(SOURCE RECORDS begins)

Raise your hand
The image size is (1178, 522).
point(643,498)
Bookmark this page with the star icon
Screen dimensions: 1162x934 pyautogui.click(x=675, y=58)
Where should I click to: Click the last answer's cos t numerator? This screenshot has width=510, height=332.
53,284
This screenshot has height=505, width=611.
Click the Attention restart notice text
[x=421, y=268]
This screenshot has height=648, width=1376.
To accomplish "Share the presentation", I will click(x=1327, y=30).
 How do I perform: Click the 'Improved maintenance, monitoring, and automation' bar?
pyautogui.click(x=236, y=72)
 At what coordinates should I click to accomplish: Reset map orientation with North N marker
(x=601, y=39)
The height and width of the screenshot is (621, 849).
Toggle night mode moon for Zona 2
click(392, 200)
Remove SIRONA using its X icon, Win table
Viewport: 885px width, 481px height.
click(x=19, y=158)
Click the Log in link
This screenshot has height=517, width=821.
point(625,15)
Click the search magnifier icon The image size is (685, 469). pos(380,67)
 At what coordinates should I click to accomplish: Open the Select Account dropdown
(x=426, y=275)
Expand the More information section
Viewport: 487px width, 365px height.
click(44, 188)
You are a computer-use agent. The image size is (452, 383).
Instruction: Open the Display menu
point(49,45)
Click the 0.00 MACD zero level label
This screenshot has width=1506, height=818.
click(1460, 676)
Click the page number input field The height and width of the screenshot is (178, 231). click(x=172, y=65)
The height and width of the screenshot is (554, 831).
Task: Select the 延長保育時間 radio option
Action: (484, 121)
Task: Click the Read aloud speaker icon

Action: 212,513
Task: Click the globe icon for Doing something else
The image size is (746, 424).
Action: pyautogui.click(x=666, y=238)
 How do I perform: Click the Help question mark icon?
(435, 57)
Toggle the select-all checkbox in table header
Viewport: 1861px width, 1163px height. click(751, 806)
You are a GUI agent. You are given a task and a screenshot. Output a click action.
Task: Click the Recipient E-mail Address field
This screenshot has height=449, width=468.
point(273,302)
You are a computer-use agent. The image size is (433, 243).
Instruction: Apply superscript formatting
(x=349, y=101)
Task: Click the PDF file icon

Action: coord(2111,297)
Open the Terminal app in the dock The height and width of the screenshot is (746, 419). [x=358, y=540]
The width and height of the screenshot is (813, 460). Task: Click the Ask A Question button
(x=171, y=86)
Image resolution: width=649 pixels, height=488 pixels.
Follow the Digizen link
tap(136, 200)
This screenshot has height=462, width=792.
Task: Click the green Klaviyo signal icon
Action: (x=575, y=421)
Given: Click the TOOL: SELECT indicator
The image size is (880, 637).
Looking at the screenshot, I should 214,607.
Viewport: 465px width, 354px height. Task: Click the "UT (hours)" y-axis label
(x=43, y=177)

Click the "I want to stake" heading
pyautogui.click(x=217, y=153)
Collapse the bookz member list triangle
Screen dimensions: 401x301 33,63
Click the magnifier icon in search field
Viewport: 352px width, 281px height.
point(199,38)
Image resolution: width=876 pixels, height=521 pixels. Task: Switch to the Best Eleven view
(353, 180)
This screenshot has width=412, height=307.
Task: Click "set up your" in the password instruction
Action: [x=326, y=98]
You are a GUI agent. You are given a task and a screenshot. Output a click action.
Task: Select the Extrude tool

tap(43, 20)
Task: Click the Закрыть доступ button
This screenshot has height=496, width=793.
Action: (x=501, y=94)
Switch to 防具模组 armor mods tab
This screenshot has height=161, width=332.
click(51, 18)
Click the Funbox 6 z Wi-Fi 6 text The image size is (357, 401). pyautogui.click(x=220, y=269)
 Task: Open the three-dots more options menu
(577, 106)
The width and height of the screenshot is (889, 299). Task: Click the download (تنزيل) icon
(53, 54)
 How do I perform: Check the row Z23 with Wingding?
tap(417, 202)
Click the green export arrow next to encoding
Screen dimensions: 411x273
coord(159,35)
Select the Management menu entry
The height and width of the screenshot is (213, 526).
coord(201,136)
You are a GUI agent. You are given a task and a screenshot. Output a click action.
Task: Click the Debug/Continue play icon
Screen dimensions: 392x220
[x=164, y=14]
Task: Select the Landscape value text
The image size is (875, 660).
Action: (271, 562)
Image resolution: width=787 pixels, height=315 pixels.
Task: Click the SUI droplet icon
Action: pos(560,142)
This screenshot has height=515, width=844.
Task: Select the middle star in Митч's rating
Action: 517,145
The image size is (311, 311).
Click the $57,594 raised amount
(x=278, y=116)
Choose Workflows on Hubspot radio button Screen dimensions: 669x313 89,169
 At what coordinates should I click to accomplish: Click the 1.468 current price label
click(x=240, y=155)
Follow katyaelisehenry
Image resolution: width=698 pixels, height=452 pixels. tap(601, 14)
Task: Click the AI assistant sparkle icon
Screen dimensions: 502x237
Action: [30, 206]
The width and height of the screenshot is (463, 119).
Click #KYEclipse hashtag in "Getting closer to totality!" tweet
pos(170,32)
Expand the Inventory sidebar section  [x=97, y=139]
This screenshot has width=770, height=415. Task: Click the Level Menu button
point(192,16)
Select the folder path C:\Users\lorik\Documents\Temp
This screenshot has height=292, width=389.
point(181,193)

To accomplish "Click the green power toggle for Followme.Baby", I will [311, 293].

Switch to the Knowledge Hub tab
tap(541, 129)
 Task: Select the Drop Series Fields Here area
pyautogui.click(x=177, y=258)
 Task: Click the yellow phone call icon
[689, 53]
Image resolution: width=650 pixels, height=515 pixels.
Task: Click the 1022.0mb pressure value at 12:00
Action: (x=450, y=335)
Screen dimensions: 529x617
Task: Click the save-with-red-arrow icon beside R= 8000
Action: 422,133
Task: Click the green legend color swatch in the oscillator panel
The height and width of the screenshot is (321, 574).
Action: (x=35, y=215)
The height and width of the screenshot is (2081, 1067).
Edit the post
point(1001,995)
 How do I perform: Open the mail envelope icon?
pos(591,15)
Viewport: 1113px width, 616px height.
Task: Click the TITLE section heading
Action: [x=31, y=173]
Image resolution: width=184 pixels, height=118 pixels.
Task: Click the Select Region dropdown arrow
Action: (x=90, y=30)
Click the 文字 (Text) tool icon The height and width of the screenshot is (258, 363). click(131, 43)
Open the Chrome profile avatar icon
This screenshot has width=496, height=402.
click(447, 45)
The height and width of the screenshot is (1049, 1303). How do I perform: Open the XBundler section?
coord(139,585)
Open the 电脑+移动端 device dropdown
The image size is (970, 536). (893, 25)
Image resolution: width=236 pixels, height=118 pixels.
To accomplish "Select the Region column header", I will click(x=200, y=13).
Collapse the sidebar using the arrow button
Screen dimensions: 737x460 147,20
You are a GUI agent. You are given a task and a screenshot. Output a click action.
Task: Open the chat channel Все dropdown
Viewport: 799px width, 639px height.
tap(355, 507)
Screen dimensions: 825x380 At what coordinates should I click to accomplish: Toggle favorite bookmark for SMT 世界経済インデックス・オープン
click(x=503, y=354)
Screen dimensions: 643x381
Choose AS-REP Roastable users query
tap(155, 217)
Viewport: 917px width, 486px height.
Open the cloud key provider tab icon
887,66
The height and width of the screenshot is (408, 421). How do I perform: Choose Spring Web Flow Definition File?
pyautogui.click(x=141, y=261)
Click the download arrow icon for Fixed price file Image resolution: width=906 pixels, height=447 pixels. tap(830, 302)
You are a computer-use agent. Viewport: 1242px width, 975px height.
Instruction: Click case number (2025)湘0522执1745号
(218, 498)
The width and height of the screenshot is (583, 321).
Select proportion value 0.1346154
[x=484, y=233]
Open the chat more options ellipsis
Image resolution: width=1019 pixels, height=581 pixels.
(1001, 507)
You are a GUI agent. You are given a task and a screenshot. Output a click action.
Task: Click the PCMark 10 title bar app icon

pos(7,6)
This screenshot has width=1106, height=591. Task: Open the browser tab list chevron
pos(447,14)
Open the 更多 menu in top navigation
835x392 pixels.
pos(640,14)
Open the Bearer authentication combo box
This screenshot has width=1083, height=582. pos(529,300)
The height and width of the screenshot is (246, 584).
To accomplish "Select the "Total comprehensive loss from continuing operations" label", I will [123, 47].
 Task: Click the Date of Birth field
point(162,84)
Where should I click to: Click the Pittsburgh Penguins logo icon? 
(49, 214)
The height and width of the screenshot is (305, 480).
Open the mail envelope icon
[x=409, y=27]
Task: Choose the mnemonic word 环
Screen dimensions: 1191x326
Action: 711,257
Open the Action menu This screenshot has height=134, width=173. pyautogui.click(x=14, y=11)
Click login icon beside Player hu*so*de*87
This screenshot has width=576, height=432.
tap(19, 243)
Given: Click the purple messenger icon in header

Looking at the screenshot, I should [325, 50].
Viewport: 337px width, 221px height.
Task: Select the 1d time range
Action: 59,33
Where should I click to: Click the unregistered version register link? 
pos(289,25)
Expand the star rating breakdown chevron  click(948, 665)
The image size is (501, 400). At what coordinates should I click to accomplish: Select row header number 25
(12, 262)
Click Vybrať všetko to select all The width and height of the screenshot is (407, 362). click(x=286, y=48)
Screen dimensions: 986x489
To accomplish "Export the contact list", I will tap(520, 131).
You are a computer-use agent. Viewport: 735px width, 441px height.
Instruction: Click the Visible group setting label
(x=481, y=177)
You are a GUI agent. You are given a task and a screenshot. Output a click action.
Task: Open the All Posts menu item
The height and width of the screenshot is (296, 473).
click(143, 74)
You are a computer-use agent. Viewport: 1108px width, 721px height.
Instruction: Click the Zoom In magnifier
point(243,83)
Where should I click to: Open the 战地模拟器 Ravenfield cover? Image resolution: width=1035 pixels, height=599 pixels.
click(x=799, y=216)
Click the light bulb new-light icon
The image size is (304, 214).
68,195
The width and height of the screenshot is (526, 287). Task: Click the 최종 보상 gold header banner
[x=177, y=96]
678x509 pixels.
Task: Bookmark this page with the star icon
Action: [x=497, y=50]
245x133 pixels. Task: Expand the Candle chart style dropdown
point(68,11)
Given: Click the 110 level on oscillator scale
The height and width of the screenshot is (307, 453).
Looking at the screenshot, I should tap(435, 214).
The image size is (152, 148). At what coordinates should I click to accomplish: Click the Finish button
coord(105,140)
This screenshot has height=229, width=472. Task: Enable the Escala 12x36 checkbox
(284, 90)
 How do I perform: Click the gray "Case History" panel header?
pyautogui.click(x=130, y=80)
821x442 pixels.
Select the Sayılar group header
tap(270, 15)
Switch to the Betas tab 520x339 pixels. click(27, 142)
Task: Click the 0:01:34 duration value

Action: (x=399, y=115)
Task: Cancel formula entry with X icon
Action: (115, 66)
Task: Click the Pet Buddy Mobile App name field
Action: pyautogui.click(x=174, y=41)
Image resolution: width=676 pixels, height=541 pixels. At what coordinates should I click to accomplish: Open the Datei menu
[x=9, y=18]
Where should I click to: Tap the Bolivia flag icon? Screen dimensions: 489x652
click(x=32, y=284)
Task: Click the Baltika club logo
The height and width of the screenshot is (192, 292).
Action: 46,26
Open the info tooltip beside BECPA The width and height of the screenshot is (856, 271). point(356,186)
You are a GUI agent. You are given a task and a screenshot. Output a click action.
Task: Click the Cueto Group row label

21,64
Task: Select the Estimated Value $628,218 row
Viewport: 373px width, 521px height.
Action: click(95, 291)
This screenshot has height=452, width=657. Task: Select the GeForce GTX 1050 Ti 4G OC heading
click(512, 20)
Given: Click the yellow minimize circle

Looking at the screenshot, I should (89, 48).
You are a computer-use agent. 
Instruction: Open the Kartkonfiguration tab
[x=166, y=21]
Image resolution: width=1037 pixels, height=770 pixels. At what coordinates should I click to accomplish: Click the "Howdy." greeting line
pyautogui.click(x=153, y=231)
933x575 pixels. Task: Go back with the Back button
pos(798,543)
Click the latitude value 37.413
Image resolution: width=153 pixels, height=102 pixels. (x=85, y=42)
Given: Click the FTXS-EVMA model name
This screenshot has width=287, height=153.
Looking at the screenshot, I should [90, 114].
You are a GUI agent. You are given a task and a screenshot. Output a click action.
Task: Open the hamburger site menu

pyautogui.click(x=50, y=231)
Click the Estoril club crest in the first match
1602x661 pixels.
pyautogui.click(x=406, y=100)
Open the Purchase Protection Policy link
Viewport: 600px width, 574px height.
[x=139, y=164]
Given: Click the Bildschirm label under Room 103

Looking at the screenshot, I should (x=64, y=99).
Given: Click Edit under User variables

(SOURCE RECORDS ends)

■ TASK STATEMENT ■
What you return should be the lines from the beginning of the records through the one that contains "This screenshot has height=648, width=1376.", repeated exactly and with no additions.

■ PROBLEM SOLUTION ■
Raise your hand
The image size is (1178, 522).
point(643,498)
Bookmark this page with the star icon
Screen dimensions: 1162x934 pyautogui.click(x=675, y=58)
Where should I click to: Click the last answer's cos t numerator? This screenshot has width=510, height=332.
53,284
This screenshot has height=505, width=611.
Click the Attention restart notice text
[x=421, y=268]
This screenshot has height=648, width=1376.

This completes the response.